## PROBLEM
The entries shown below are to be printed in full, unaltered.

## EXERCISE INPUTS
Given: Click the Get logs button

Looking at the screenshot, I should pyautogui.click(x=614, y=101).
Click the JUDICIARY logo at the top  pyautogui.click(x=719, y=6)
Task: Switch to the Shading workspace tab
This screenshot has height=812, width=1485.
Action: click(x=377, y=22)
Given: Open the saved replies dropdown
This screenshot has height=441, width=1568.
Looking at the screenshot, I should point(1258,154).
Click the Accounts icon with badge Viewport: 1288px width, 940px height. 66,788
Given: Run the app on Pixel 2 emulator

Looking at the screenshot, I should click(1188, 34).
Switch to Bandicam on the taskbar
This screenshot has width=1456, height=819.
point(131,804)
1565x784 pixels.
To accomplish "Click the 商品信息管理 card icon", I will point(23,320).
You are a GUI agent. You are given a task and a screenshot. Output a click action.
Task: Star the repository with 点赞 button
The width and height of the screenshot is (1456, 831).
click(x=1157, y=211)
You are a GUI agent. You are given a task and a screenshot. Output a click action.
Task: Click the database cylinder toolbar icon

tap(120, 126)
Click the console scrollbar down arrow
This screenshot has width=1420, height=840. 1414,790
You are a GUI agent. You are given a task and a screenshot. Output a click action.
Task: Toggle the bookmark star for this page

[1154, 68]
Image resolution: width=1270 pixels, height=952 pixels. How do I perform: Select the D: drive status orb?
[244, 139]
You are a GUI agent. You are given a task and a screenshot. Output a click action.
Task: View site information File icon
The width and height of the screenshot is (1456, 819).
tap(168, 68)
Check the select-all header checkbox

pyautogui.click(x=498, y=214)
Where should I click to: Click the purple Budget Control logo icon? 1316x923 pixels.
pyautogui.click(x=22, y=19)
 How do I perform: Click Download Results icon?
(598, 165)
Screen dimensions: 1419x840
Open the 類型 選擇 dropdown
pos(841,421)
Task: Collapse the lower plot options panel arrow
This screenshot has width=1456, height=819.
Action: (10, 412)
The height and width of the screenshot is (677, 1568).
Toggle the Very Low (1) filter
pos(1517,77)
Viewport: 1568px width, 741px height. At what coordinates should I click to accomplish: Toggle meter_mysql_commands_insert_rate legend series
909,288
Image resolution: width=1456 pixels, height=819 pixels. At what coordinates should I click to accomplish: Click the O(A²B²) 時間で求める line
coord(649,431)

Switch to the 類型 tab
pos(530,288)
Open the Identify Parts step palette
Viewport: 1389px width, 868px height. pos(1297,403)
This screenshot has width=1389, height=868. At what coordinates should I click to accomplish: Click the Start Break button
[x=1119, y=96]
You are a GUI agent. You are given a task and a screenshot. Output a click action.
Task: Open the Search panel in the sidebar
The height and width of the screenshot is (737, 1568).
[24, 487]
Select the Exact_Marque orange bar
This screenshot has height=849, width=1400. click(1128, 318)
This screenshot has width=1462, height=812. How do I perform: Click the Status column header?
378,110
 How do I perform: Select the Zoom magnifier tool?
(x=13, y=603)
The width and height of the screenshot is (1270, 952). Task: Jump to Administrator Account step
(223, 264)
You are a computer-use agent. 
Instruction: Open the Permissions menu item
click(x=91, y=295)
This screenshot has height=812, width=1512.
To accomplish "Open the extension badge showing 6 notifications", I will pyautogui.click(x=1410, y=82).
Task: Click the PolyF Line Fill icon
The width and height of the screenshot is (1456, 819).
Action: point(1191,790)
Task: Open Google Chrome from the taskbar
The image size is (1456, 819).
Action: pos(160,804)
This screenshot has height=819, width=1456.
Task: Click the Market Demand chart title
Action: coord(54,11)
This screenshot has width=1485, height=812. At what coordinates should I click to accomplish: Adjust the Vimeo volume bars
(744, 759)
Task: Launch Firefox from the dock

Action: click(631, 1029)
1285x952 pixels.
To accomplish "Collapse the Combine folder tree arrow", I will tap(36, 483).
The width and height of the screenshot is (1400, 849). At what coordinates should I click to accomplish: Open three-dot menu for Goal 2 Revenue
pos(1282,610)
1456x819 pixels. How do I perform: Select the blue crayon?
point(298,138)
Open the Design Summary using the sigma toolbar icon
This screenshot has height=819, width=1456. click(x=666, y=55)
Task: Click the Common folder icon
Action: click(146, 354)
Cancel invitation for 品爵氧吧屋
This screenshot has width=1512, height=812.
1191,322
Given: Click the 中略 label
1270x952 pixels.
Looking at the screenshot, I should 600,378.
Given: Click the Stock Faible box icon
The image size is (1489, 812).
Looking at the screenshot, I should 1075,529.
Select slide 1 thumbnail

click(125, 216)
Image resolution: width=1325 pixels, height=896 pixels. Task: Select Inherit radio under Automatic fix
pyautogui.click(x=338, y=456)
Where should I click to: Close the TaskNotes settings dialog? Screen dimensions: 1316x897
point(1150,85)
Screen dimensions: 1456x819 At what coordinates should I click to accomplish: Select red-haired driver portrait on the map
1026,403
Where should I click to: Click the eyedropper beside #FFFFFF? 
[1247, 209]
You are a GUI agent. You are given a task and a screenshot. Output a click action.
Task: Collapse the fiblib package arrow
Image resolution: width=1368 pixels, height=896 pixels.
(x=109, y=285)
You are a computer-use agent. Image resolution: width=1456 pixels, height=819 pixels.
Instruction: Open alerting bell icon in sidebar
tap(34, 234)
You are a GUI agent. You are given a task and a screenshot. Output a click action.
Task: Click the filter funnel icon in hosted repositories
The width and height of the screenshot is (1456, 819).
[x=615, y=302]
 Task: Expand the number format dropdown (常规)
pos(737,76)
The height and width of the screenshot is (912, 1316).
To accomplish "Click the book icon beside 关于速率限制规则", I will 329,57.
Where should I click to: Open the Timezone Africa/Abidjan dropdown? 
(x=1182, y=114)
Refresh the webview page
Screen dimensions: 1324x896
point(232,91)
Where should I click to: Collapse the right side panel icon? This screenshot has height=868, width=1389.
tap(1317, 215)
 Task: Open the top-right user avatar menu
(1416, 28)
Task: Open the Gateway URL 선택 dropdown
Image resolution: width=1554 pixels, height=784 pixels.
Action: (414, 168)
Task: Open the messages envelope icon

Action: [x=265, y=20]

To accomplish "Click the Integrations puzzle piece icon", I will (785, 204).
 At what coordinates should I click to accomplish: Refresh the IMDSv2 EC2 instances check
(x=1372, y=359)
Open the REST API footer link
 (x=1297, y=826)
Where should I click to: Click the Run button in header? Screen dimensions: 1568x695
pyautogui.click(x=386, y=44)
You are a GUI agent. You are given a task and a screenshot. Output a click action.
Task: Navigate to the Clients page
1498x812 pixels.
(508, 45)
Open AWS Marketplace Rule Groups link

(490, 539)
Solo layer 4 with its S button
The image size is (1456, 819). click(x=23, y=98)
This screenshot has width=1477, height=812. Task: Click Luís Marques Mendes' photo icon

## EXERCISE ANSWER
Given: Click the Get logs button

Looking at the screenshot, I should pyautogui.click(x=614, y=101).
Click the JUDICIARY logo at the top  pyautogui.click(x=719, y=6)
Task: Switch to the Shading workspace tab
This screenshot has height=812, width=1485.
Action: click(x=377, y=22)
Given: Open the saved replies dropdown
This screenshot has height=441, width=1568.
Looking at the screenshot, I should point(1258,154).
Click the Accounts icon with badge Viewport: 1288px width, 940px height. 66,788
Given: Run the app on Pixel 2 emulator

Looking at the screenshot, I should click(1188, 34).
Switch to Bandicam on the taskbar
This screenshot has width=1456, height=819.
point(131,804)
1565x784 pixels.
To accomplish "Click the 商品信息管理 card icon", I will point(23,320).
You are a GUI agent. You are given a task and a screenshot. Output a click action.
Task: Star the repository with 点赞 button
The width and height of the screenshot is (1456, 831).
click(x=1157, y=211)
You are a GUI agent. You are given a task and a screenshot. Output a click action.
Task: Click the database cylinder toolbar icon

tap(120, 126)
Click the console scrollbar down arrow
This screenshot has width=1420, height=840. 1414,790
You are a GUI agent. You are given a task and a screenshot. Output a click action.
Task: Toggle the bookmark star for this page

[1154, 68]
Image resolution: width=1270 pixels, height=952 pixels. How do I perform: Select the D: drive status orb?
[244, 139]
You are a GUI agent. You are given a task and a screenshot. Output a click action.
Task: View site information File icon
The width and height of the screenshot is (1456, 819).
tap(168, 68)
Check the select-all header checkbox

pyautogui.click(x=498, y=214)
Where should I click to: Click the purple Budget Control logo icon? 1316x923 pixels.
pyautogui.click(x=22, y=19)
 How do I perform: Click Download Results icon?
(598, 165)
Screen dimensions: 1419x840
Open the 類型 選擇 dropdown
pos(841,421)
Task: Collapse the lower plot options panel arrow
This screenshot has width=1456, height=819.
Action: (10, 412)
The height and width of the screenshot is (677, 1568).
Toggle the Very Low (1) filter
pos(1517,77)
Viewport: 1568px width, 741px height. At what coordinates should I click to accomplish: Toggle meter_mysql_commands_insert_rate legend series
909,288
Image resolution: width=1456 pixels, height=819 pixels. At what coordinates should I click to accomplish: Click the O(A²B²) 時間で求める line
coord(649,431)

Switch to the 類型 tab
pos(530,288)
Open the Identify Parts step palette
Viewport: 1389px width, 868px height. pos(1297,403)
This screenshot has width=1389, height=868. At what coordinates should I click to accomplish: Click the Start Break button
[x=1119, y=96]
You are a GUI agent. You are given a task and a screenshot. Output a click action.
Task: Open the Search panel in the sidebar
The height and width of the screenshot is (737, 1568).
[24, 487]
Select the Exact_Marque orange bar
This screenshot has height=849, width=1400. click(1128, 318)
This screenshot has width=1462, height=812. How do I perform: Click the Status column header?
378,110
 How do I perform: Select the Zoom magnifier tool?
(x=13, y=603)
The width and height of the screenshot is (1270, 952). Task: Jump to Administrator Account step
(223, 264)
You are a computer-use agent. 
Instruction: Open the Permissions menu item
click(x=91, y=295)
This screenshot has height=812, width=1512.
To accomplish "Open the extension badge showing 6 notifications", I will pyautogui.click(x=1410, y=82).
Task: Click the PolyF Line Fill icon
The width and height of the screenshot is (1456, 819).
Action: point(1191,790)
Task: Open Google Chrome from the taskbar
The image size is (1456, 819).
Action: pos(160,804)
This screenshot has height=819, width=1456.
Task: Click the Market Demand chart title
Action: coord(54,11)
This screenshot has width=1485, height=812. At what coordinates should I click to accomplish: Adjust the Vimeo volume bars
(744, 759)
Task: Launch Firefox from the dock

Action: click(631, 1029)
1285x952 pixels.
To accomplish "Collapse the Combine folder tree arrow", I will tap(36, 483).
The width and height of the screenshot is (1400, 849). At what coordinates should I click to accomplish: Open three-dot menu for Goal 2 Revenue
pos(1282,610)
1456x819 pixels. How do I perform: Select the blue crayon?
point(298,138)
Open the Design Summary using the sigma toolbar icon
This screenshot has height=819, width=1456. click(x=666, y=55)
Task: Click the Common folder icon
Action: click(146, 354)
Cancel invitation for 品爵氧吧屋
This screenshot has width=1512, height=812.
1191,322
Given: Click the 中略 label
1270x952 pixels.
Looking at the screenshot, I should 600,378.
Given: Click the Stock Faible box icon
The image size is (1489, 812).
Looking at the screenshot, I should 1075,529.
Select slide 1 thumbnail

click(125, 216)
Image resolution: width=1325 pixels, height=896 pixels. Task: Select Inherit radio under Automatic fix
pyautogui.click(x=338, y=456)
Where should I click to: Close the TaskNotes settings dialog? Screen dimensions: 1316x897
point(1150,85)
Screen dimensions: 1456x819 At what coordinates should I click to accomplish: Select red-haired driver portrait on the map
1026,403
Where should I click to: Click the eyedropper beside #FFFFFF? 
[1247, 209]
You are a GUI agent. You are given a task and a screenshot. Output a click action.
Task: Collapse the fiblib package arrow
Image resolution: width=1368 pixels, height=896 pixels.
(x=109, y=285)
You are a computer-use agent. Image resolution: width=1456 pixels, height=819 pixels.
Instruction: Open alerting bell icon in sidebar
tap(34, 234)
You are a GUI agent. You are given a task and a screenshot. Output a click action.
Task: Click the filter funnel icon in hosted repositories
The width and height of the screenshot is (1456, 819).
[x=615, y=302]
 Task: Expand the number format dropdown (常规)
pos(737,76)
The height and width of the screenshot is (912, 1316).
To accomplish "Click the book icon beside 关于速率限制规则", I will 329,57.
Where should I click to: Open the Timezone Africa/Abidjan dropdown? 
(x=1182, y=114)
Refresh the webview page
Screen dimensions: 1324x896
point(232,91)
Where should I click to: Collapse the right side panel icon? This screenshot has height=868, width=1389.
tap(1317, 215)
 Task: Open the top-right user avatar menu
(1416, 28)
Task: Open the Gateway URL 선택 dropdown
Image resolution: width=1554 pixels, height=784 pixels.
Action: (414, 168)
Task: Open the messages envelope icon

Action: [x=265, y=20]

To accomplish "Click the Integrations puzzle piece icon", I will (785, 204).
 At what coordinates should I click to accomplish: Refresh the IMDSv2 EC2 instances check
(x=1372, y=359)
Open the REST API footer link
 (x=1297, y=826)
Where should I click to: Click the Run button in header? Screen dimensions: 1568x695
pyautogui.click(x=386, y=44)
You are a GUI agent. You are given a task and a screenshot. Output a click action.
Task: Navigate to the Clients page
1498x812 pixels.
(508, 45)
Open AWS Marketplace Rule Groups link

(490, 539)
Solo layer 4 with its S button
The image size is (1456, 819). click(x=23, y=98)
This screenshot has width=1477, height=812. Task: Click Luís Marques Mendes' photo icon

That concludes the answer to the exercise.